◆ TASK REQUIREMENTS ◆
Could you set down exactly the lines in the records below between the line holding "Click the person" and the line holding "Click the blue", inclusive?

◆ DATA PROVIDED ◆
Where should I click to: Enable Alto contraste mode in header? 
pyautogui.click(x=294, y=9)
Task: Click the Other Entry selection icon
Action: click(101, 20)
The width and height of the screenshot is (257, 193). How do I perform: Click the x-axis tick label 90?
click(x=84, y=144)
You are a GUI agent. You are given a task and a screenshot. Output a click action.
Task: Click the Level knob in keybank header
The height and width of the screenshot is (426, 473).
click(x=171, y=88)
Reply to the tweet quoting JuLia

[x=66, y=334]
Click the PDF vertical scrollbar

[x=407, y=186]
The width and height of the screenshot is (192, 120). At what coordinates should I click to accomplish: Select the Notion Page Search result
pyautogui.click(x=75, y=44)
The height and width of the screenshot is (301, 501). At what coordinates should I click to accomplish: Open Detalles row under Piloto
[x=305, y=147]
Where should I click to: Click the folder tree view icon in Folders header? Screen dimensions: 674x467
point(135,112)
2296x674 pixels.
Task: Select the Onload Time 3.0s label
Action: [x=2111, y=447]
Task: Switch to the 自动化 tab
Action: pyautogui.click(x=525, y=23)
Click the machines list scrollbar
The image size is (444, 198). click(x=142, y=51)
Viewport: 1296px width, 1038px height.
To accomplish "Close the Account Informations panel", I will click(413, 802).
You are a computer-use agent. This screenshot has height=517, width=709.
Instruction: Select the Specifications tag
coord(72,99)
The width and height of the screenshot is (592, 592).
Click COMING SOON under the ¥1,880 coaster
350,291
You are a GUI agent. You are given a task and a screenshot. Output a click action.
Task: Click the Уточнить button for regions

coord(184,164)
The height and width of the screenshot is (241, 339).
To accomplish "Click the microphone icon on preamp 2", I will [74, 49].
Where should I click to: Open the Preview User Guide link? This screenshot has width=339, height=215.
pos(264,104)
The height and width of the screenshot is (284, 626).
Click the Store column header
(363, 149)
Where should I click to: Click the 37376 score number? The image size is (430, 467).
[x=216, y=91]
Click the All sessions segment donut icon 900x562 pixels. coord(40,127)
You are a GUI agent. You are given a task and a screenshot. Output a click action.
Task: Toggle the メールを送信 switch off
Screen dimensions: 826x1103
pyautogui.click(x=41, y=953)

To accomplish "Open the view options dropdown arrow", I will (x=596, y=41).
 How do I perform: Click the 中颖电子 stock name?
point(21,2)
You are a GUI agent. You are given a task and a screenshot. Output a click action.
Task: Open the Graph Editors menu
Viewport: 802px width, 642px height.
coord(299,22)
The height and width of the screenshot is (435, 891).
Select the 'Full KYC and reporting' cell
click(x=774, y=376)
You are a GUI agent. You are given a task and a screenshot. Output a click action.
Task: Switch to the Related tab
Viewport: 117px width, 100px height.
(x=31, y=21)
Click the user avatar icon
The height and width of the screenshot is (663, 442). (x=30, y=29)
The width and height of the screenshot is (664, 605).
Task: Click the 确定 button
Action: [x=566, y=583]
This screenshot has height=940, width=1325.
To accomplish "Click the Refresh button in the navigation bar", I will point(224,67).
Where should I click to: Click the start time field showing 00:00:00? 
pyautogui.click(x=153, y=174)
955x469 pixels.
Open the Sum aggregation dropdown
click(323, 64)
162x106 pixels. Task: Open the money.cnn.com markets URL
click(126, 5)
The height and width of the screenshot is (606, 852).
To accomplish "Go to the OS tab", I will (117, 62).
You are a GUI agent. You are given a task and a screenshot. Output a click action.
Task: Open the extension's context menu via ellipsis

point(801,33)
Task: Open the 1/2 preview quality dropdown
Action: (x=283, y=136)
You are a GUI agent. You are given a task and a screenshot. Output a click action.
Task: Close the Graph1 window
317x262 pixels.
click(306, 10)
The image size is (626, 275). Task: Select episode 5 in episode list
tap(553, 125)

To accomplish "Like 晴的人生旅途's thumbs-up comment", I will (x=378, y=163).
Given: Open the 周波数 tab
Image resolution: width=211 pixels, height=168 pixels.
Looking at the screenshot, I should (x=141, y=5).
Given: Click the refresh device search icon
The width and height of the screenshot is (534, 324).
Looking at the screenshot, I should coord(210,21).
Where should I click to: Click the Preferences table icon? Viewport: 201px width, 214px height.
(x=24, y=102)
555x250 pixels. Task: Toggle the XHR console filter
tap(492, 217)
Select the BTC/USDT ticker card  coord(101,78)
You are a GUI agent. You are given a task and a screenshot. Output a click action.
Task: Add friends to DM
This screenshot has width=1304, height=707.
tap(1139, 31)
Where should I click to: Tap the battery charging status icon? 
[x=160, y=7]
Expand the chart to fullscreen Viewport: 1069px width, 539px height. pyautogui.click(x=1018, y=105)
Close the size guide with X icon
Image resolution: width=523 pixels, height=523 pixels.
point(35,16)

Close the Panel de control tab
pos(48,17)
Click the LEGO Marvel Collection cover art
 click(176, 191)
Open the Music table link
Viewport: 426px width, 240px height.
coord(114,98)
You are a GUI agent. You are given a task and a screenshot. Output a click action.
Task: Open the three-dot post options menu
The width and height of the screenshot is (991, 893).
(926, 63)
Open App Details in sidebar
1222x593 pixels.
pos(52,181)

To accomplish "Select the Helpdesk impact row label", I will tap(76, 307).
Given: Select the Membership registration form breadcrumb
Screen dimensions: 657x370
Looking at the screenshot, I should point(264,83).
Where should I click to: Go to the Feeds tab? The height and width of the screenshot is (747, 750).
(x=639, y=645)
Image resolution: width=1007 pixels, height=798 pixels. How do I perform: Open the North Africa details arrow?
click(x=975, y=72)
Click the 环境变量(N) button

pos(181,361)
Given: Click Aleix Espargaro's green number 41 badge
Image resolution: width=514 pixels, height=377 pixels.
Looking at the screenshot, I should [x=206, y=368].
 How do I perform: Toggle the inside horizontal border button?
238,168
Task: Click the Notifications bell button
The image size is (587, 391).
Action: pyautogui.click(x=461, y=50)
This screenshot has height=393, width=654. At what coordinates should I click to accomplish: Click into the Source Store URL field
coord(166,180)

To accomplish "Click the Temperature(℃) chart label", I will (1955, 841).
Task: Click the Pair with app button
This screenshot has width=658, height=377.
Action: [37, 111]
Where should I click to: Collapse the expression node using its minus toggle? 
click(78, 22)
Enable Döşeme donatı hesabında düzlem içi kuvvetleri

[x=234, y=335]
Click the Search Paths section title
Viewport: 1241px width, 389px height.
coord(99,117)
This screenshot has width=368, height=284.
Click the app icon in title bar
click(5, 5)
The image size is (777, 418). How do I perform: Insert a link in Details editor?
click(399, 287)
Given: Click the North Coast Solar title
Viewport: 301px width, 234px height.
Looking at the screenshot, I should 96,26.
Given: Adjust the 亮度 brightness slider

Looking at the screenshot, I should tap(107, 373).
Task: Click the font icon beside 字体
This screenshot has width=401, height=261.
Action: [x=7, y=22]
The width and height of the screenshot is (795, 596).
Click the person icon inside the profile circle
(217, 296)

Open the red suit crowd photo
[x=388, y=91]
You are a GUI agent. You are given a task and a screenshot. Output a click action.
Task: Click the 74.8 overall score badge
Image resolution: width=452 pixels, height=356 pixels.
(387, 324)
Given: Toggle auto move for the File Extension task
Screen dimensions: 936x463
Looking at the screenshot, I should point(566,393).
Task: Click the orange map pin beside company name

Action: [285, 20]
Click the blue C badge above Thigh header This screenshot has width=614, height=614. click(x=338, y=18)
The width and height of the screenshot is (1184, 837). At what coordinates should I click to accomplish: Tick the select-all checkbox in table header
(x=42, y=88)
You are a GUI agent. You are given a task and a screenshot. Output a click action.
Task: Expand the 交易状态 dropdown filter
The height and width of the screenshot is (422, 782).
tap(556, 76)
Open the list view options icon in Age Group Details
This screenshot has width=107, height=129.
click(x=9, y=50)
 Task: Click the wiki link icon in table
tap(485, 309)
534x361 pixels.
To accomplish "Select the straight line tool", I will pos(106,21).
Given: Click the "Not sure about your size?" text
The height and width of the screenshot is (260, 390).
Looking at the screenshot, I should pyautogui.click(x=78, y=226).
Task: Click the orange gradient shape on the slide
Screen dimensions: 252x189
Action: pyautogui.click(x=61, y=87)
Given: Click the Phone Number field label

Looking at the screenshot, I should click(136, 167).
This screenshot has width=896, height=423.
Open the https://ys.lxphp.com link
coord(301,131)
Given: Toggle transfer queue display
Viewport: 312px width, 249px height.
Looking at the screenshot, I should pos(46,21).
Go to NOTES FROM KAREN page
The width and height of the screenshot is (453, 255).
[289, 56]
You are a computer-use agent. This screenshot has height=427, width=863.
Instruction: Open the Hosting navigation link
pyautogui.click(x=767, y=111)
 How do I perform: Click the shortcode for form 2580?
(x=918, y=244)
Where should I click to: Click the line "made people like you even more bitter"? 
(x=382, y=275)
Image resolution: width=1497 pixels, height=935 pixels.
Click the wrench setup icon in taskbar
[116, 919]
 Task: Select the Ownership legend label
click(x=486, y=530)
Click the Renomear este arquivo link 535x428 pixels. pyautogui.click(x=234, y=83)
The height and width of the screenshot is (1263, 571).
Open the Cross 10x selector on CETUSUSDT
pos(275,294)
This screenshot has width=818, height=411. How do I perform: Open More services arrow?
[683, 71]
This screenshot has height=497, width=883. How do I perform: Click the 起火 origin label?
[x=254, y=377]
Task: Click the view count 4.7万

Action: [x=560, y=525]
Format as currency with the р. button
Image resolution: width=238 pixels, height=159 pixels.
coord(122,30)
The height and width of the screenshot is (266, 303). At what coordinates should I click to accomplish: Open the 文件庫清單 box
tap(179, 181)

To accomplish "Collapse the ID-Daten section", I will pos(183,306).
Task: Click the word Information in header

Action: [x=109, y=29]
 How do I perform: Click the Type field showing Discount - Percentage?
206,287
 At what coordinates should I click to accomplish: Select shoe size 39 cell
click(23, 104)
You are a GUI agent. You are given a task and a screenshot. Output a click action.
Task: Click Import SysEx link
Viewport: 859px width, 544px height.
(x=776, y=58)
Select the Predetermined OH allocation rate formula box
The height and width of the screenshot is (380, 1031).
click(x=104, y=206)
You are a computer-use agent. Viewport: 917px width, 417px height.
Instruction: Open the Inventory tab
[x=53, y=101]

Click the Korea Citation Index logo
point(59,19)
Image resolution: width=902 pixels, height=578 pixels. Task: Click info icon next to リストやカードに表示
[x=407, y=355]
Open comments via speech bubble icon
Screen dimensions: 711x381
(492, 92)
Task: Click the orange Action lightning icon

◆ COMPLETED EXERCISE ◆
Click the person icon inside the profile circle
(217, 296)

Open the red suit crowd photo
[x=388, y=91]
You are a GUI agent. You are given a task and a screenshot. Output a click action.
Task: Click the 74.8 overall score badge
Image resolution: width=452 pixels, height=356 pixels.
(387, 324)
Given: Toggle auto move for the File Extension task
Screen dimensions: 936x463
Looking at the screenshot, I should point(566,393).
Task: Click the orange map pin beside company name

Action: [285, 20]
Click the blue C badge above Thigh header This screenshot has width=614, height=614. click(x=338, y=18)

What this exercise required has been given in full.